#### [How to complete this task]
Each line starting at the one that contains "This screenshot has height=522, width=750." and ending at the one that contains "Given: Open Aufgaben checklist tab" must be returned exactly, and the rest of the listing is left out.

#### [Exercise data]
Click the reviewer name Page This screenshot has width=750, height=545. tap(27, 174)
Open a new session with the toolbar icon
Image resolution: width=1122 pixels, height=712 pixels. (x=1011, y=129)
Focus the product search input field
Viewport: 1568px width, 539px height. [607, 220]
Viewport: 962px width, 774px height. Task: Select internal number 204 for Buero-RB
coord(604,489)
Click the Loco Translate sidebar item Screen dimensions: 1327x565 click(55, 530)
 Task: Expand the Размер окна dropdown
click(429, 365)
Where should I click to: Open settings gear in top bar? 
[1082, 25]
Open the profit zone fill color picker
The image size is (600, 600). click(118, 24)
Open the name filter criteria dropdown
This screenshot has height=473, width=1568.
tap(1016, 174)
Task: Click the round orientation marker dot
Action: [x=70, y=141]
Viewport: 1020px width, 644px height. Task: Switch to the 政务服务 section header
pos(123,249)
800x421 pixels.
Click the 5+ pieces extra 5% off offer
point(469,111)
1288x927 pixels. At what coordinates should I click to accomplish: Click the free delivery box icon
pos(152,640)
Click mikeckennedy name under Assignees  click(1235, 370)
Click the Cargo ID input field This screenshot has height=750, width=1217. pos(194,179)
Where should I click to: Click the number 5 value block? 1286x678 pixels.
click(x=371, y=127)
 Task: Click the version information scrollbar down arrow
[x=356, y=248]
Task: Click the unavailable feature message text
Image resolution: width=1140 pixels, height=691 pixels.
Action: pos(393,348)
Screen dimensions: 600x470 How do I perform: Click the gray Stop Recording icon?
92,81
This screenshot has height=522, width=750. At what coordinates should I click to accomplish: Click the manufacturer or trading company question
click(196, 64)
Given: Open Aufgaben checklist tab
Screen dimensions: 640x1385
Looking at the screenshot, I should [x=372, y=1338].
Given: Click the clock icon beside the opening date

#### [Solution to this problem]
This screenshot has height=522, width=750. At what coordinates should I click to accomplish: Click the manufacturer or trading company question
click(196, 64)
Given: Open Aufgaben checklist tab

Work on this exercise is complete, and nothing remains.